- **Extract**:
Let’s move to St Leonards-on-Sea, East Sussex: the yin to Hastings’ yang

This seaside town has stepped out of the shadow of its twin. One could say it was gentrifying, were it not built for the gentry

What’s going for it? St Leonards has come of age. For years, all talk has been of its elderly twin, Hastings, newly colonised by rat-race escapees, with their boutiques selling linocut prints or vintage eccles cakes. But slowly, to the west, its neighbour has been undergoing its own metamorphosis. It is very much yin to Hastings’ yang. Whereas Hastings’ Old Town is all higgledy half-timber and tattooed sea dogs, hipster or otherwise, St Leonards has from its birth been a refined, Regency place. Work began on the town in 1826, by a prescient down-from-London-er, James Burton, a property developer who built much of Bloomsbury, and his son, Decimus, an architect. Their work survives, its stucco now largely freshly painted and reappreciated after the doldrum decades. Shab remains, but also the flipside, a slightly anarchic freedom and odd shops that come from low (although risen) property prices. One could say St Leonards was gentrifying, were it not in fact built for the gentry.

The case against Don’t mention the G-word, or call it, as some property column or other (was it me?) did a decade ago, “Portobello-on-Sea”. It is not, although the interiors bloggers are coming. Still host to the usual ingrained seaside town problems. Traffic.

Item-finding data:
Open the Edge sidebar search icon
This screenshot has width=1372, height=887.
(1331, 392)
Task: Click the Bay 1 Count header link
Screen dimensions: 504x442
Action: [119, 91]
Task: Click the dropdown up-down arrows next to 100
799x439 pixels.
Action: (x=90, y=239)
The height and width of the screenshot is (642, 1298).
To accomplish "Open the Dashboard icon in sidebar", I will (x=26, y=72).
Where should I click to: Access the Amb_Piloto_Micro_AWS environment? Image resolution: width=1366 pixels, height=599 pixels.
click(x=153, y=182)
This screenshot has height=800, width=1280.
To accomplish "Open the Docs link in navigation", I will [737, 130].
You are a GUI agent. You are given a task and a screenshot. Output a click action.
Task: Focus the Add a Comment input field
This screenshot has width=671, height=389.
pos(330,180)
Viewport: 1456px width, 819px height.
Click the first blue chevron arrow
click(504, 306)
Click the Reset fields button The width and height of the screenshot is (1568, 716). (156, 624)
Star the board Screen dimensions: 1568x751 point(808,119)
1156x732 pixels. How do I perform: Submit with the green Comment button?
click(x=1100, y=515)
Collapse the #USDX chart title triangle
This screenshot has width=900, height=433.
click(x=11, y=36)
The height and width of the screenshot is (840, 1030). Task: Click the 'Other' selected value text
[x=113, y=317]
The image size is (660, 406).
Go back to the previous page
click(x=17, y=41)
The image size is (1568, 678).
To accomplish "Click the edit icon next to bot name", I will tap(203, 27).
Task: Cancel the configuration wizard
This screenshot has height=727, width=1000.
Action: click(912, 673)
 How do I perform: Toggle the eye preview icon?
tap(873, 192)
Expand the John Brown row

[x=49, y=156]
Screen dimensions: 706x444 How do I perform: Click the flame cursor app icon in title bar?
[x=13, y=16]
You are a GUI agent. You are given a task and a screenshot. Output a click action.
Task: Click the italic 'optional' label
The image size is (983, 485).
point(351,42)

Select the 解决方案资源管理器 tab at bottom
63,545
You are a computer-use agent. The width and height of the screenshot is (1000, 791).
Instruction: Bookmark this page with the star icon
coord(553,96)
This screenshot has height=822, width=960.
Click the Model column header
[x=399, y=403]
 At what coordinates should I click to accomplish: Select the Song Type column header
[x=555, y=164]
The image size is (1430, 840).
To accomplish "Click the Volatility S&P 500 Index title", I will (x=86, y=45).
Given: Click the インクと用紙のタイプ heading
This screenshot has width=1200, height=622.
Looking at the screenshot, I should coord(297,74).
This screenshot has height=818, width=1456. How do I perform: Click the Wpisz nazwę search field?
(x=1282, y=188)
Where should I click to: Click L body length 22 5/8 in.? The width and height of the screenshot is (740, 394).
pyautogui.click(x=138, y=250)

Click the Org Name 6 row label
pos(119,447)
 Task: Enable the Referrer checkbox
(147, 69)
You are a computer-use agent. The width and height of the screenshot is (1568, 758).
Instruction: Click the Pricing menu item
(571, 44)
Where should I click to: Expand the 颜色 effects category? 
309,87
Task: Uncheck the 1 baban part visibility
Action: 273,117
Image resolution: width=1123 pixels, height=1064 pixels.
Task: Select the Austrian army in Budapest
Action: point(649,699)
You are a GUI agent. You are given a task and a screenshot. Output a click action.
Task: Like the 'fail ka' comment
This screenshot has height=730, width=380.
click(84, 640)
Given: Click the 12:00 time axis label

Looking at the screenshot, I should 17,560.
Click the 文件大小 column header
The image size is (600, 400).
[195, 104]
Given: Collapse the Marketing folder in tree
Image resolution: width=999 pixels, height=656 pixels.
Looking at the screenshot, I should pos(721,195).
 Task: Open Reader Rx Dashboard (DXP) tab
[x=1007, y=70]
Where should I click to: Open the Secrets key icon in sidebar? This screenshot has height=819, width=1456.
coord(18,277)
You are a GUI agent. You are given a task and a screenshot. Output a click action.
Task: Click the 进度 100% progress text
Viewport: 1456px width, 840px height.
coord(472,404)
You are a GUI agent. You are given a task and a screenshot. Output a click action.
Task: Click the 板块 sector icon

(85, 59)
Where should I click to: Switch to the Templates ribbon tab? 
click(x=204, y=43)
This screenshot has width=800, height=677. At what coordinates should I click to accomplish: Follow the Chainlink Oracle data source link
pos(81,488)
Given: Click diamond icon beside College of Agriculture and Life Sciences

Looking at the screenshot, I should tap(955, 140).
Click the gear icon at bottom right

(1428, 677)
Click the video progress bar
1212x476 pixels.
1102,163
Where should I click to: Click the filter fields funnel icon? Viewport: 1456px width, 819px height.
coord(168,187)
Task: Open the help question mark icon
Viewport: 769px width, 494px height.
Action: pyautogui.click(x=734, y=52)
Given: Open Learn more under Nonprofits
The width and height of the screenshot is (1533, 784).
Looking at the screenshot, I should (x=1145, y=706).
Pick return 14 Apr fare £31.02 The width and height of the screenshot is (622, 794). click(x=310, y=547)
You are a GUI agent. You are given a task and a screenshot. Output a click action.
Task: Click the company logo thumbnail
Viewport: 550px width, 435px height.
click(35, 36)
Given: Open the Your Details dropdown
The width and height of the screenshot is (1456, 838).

- **Aim of the exercise**:
Decide whether each statement agrees with the St Leonards article above, answering yes or no and quoting the deciding words: (a) Work on St Leonards began in 1826. (b) James Burton was the architect of St Leonards. (c) The article describes St Leonards' Old Town as higgledy half-timber.

- **Solution**:
(a) Yes: "Work began on the town in 1826"
(b) No: "James Burton, a property developer who built much of Bloomsbury, and his son, Decimus, an architect"
(c) No: "Whereas Hastings’ Old Town is all higgledy half-timber and tattooed sea dogs"